= Lim Chor Pee =

Lim Chor Pee (1936 - 5 December 2006) was a lawyer and playwright. He was a pioneer of English-language theatre in Singapore, and is considered to be Singapore's first English-language playwright.

==Early life and education==
Lim was born in Penang in 1936. He attended the Penang Free School in 1940s. He studied at St. John's College, Cambridge in the 1950s. He was called to the Bar at the Inner Temple in June 1959. In September 1962, he was admitted to the Malayan Bar in Singapore.

==Career==
He founded the Experimental Theatre Club in the 1960s to encourage English-educated playwrights by staging their plays. He also served as the company's artistic director 1961 to 1967.

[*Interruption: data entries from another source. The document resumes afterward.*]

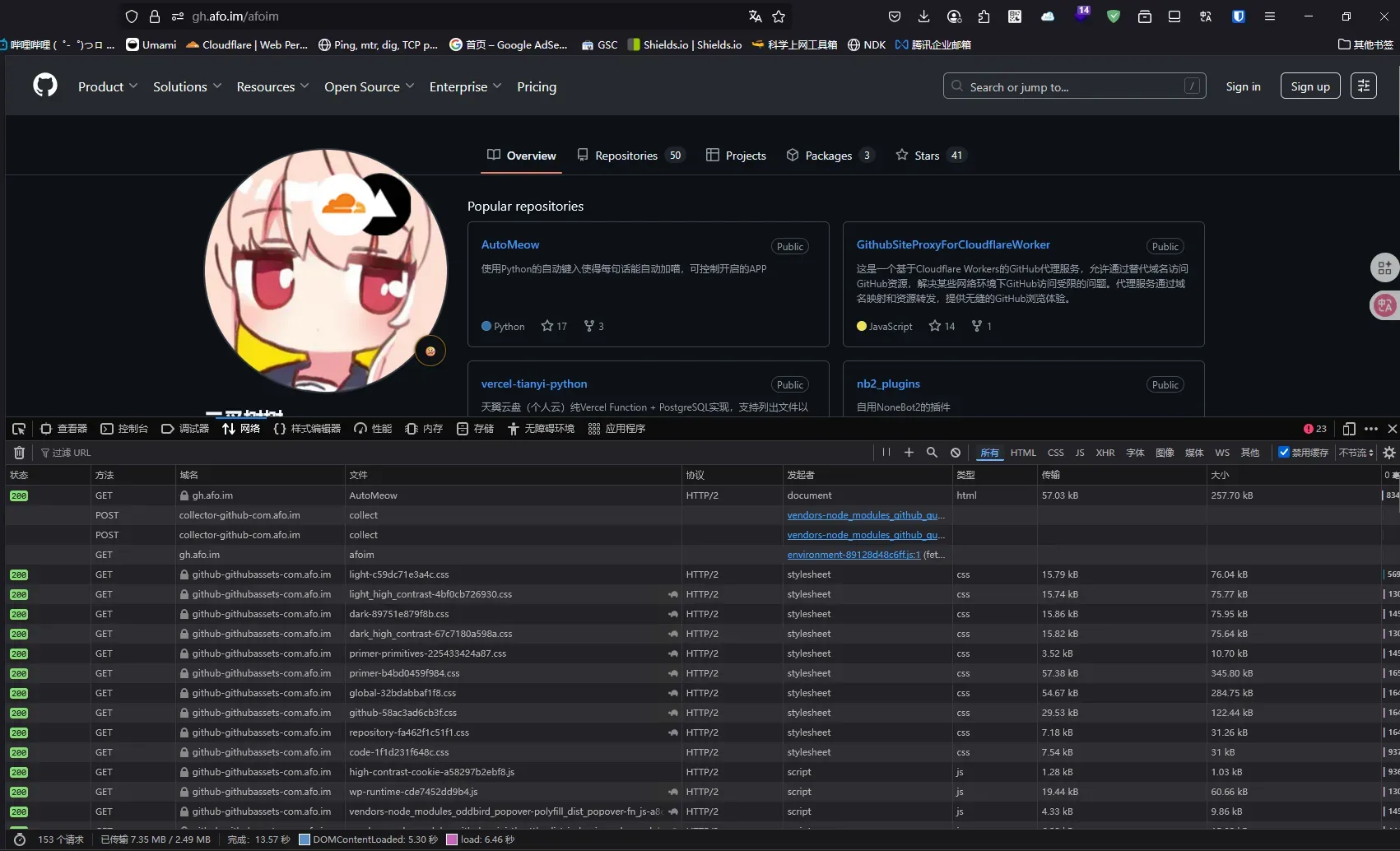Image resolution: width=1400 pixels, height=851 pixels.
Task: Open the network search magnifier icon
Action: pyautogui.click(x=932, y=453)
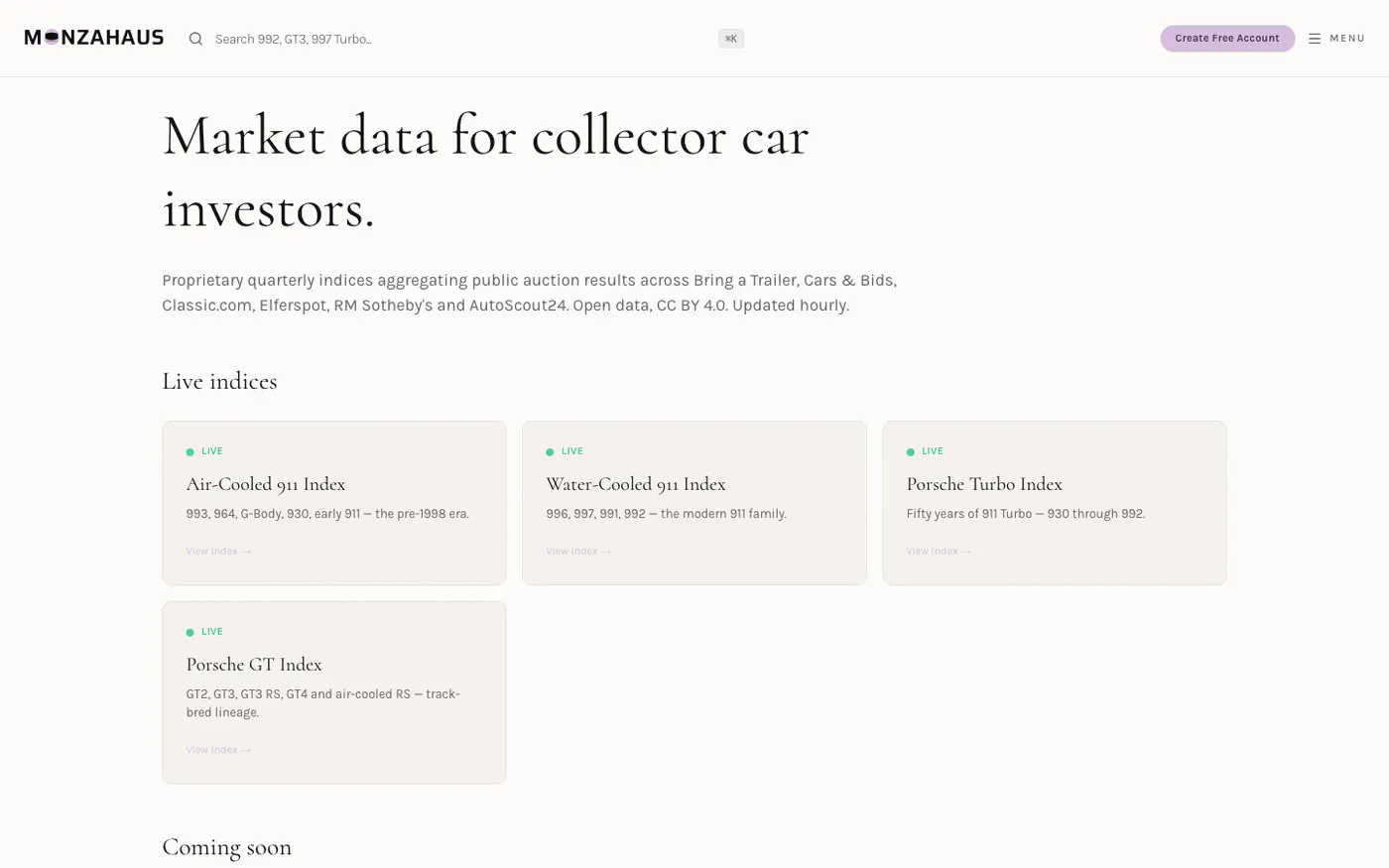The width and height of the screenshot is (1389, 868).
Task: Focus the Search 992, GT3 input field
Action: point(461,39)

He wrote his first play, Mimi Fan, in 1962. The play featured characters that did not speak Queen's English. His second play, A White Rose at Midnight, was written by 1964. Both plays were staged at the Cultural Centre Theatre by Experimental Theatre Club. He was not satisfied with his third and final play, which was not staged. By then, he had begun to lose interest in drama. He established his own law firm, Chor Pee & Hin Hiong, in 1964. In the same year, he contributed two articles to the literary journal Tumasek. Chor Pee & Hin Hiong later dissolved, and he established Chor Pee and Company, another law firm. It later became Chor Pee & Partners. As a litigator, he handled several high-profile cases, such as the Jumabhoy family feud over family assets.

==Personal life and death==
Lim was married and had three children.

He died of cancer on 5 December 2006.